At the moment we live with the autonomy to not offend anyone by including everyone. If something isn’t for someone, you will make it fit instead of moving on.
If someone makes a list online of songs they like, the comments will be filled with “What about XYZ songs?” If someone takes a picture of their engagement ring, the comments are flooded with pictures of theirs too.
Everyone wants to be included.
In the 2007 television show “Gossip Girl,” Serena van der Woodsen once said, “Not everyone wants to be Blair Waldorf.”
Well, now everyone wants to be her, but as Blair responded, “Not everyone can be.”
I will even add that not everyone should be.
How did we get here? I bet you’re expecting the end-all, be-all to be social media and though partly true, there are other factors involved in our self-involvement.
Our biology as humans does have something to do with it. Because inherently we are all selfish creatures who constantly want for ourselves, this sentiment has been heightened across all people, those accused of being “chronically online” and those not.
We do live in a society, and our society was built on individuality — American society, that is. You invent something on your own, become a “self-made man” and cut off relationships to make that dream a reality.
The dream is to be recognized and comforted, like a debutante ball in high society. Everyone sees you make your debut and you stay in your comfort zone, occasionally making strides to bless other people with your presence.

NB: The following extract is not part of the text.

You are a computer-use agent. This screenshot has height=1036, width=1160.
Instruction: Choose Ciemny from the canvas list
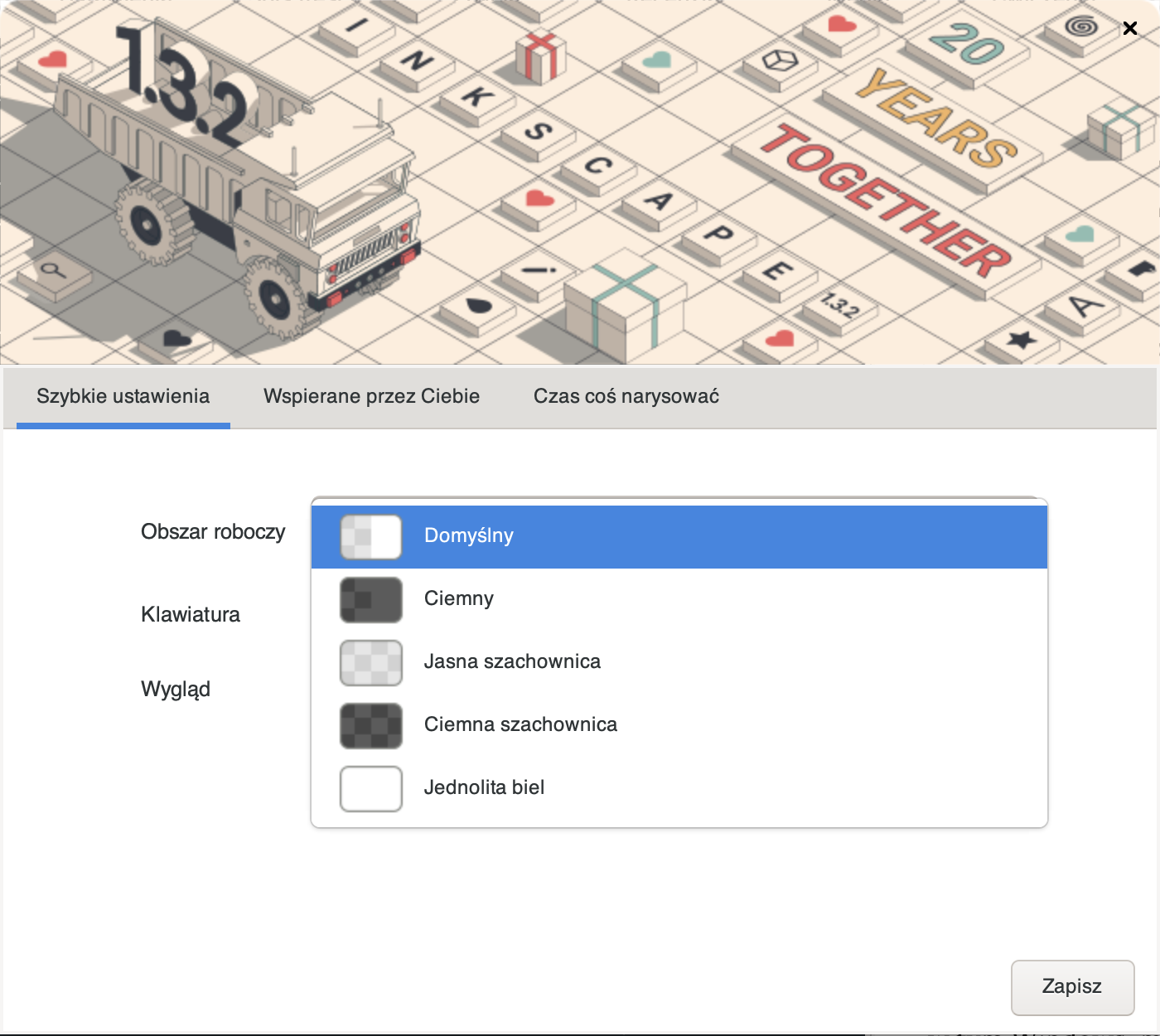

But only as long as the night never ends.
This independent yet attention-seeking archetype has made focusing on ourselves so easy. Leaving our houses and bursting our bubbles has never been more difficult.

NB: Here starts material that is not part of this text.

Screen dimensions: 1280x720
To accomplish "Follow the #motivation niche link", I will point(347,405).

In a previous article in which I talked about how living takes a village — that you cannot go about living alone — I introduced the idea that we isolate and call it self-care. That we expect transactions with every interaction that will further our own self-serving goals. But we can’t call that living.
And I think we all know who the culprit is behind this American dream gone feverish: social media and social norms.
Not only is your algorithm tailored to you, but it also stitches you to other people who think exactly like you. It’s easier to find a middle ground when you’re in front of others talking it out, but without that physical interaction, everyone will just agree with each other.
In another previous article, expanding on the growing sentiment that certain social media platforms are better intellectually than others, I say, “How are we really any better if we all just tell each other, ‘Exactly?’”
Where do we go now? Well, if everyone isn’t actually a special snowflake, does that mean my grandma was wrong? No. You just might not be special in this circle because, in actuality, it has nothing to do with you. Look past yourself and understand that not every moment needs your input. Sometimes, you can just observe.
If you like blue and are in a circle of people who like red, you don’t make them change to like blue.
You move on.
Not everything is for you, and it shouldn’t have to be. Let people have their space without making it about you. This is how looked-over voices are silenced by louder voices. Find what is meant for you and stick with that. Life is much easier that way.
Michaiah Stephens is a 22-year-old english major from Durham, N.C.